GNN-based Auto-Encoder for Short Linear Block Codes: A DRL Approach

TL;DR

This work addresses the challenge of designing effective short-length channel codes for URLLC by proposing a GNN-DRL auto-encoder that jointly optimizes encoder and decoder. A DRL-based code designer generates parity-check matrices via a lattice-graph MDP, while an EW-GNN decoder provides BP-like decoding with edge-weighted message passing, enabling scalable, high-performance decoding. Through iterative training, the auto-encoder produces codes that outperform traditional LDPC/BCH schemes at short lengths and achieves substantial coding gains under MLD, with the EW-GNN decoder offering robust performance across different code lengths. The approach offers offline, adaptable code design and a decoder that generalizes to longer codes without retraining, yielding practical impact for URLLC systems.

Abstract

This paper presents a novel auto-encoder based end-to-end channel encoding and decoding. It integrates deep reinforcement learning (DRL) and graph neural networks (GNN) in code design by modeling the generation of code parity-check matrices as a Markov Decision Process (MDP), to optimize key coding performance metrics such as error-rates and code algebraic properties.
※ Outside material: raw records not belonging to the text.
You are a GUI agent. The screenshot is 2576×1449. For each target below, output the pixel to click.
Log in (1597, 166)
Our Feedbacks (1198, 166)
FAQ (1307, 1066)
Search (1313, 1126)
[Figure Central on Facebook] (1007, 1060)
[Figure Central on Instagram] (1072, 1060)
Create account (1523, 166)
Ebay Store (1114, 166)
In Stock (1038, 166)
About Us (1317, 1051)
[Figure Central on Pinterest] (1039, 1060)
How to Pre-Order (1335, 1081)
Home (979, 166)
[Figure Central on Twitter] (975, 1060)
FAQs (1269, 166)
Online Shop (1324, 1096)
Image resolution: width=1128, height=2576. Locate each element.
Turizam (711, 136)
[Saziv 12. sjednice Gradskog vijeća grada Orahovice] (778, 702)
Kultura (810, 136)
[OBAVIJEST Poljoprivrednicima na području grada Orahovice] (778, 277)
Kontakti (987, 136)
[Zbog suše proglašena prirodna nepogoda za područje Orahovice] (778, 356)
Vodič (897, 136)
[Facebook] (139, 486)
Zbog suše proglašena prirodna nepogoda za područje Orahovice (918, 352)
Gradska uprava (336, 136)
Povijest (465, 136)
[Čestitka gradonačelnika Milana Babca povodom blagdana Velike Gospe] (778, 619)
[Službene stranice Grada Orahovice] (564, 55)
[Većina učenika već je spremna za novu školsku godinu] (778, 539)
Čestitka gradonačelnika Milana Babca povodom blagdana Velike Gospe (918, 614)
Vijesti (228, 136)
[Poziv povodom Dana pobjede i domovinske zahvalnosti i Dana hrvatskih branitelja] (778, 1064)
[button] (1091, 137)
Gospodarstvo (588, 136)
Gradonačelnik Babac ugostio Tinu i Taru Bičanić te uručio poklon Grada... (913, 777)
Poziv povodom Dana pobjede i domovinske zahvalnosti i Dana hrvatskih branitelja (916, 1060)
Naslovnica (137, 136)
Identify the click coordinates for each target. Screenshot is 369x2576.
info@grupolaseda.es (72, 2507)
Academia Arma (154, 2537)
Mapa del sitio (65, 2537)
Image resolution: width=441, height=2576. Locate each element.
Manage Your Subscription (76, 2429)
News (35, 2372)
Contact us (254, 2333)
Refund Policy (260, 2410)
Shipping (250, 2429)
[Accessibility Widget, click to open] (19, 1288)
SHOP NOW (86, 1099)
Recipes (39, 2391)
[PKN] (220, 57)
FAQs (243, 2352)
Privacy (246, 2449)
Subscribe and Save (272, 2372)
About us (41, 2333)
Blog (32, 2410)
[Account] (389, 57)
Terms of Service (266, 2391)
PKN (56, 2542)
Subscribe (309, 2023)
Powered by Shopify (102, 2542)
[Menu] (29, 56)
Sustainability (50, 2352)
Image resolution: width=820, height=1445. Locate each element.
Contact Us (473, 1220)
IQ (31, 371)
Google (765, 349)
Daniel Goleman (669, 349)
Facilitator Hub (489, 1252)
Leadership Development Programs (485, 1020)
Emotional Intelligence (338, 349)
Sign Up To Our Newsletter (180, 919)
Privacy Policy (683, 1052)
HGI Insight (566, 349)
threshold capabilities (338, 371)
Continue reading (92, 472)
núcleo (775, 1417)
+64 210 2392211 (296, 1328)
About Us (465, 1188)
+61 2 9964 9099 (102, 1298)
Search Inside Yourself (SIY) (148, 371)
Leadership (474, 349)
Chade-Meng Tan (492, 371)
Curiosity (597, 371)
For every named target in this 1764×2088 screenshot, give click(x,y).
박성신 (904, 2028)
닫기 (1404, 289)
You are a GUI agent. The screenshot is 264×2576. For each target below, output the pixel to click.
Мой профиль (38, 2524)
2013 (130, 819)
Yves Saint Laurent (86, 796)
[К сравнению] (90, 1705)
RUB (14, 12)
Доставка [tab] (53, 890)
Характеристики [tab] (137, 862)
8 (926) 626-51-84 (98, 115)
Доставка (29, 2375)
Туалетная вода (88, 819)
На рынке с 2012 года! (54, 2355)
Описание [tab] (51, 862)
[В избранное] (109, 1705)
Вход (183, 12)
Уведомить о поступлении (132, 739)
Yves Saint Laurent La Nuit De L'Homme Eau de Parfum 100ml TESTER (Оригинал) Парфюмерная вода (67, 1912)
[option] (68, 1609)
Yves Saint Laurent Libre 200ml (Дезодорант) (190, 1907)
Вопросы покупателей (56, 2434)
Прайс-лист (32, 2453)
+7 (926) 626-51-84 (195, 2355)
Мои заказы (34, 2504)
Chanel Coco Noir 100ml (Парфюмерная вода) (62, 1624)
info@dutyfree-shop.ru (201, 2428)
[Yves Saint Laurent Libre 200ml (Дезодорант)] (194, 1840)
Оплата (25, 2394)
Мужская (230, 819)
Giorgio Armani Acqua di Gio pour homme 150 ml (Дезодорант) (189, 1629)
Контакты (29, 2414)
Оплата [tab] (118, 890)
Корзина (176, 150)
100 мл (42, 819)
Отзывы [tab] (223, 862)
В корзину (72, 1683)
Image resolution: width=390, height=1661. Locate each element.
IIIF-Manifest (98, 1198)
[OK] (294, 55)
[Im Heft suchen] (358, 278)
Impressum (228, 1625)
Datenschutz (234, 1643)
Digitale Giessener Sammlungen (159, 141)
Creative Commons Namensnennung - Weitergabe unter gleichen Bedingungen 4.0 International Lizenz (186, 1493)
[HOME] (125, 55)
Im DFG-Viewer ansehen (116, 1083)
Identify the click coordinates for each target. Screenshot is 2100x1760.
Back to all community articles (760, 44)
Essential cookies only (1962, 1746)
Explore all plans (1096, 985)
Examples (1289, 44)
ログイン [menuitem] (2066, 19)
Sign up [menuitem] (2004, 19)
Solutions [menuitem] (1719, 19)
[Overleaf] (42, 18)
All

An edge-weighted GNN (EW-GNN) decoder is proposed, which operates on the Tanner graph with an iterative message-passing structure. Once trained on a single linear block code, the EW-GNN decoder can be directly used to decode other linear block codes of different code lengths and code rates. An iterative joint training of the DRL-based code designer and the EW-GNN decoder is performed to optimize the end-end encoding and decoding process. Simulation results show the proposed auto-encoder significantly surpasses several traditional coding schemes at short block lengths, including low-density parity-check (LDPC) codes with the belief propagation (BP) decoding and the maximum-likelihood decoding (MLD), and BCH with BP decoding, offering superior error-correction capabilities while maintaining low decoding complexity.

Figures (13)

• Figure 1: A parity-check matrix in systematic form and its corresponding Tanner graph. The path marked by blue lines represents a 4-length cycle.
• Figure 2: System model.
• Figure 3: An example of the full graph-based MDP generating a parity-check matrix. The flipping threshold $\alpha_f$ is set as $0.5$.
• Figure 4: The block diagram of the DRL-based code designer.
• Figure 5: Illustration of updating the node embedding in the GNN-based decoder. The variable node $v_i$ receives messages from $\mathcal{M}(v_i)=\{u_a, u_b, u_c, u_d\}$. $g(\cdot\mid\bm{\theta}_g)$ is a trainable neural network.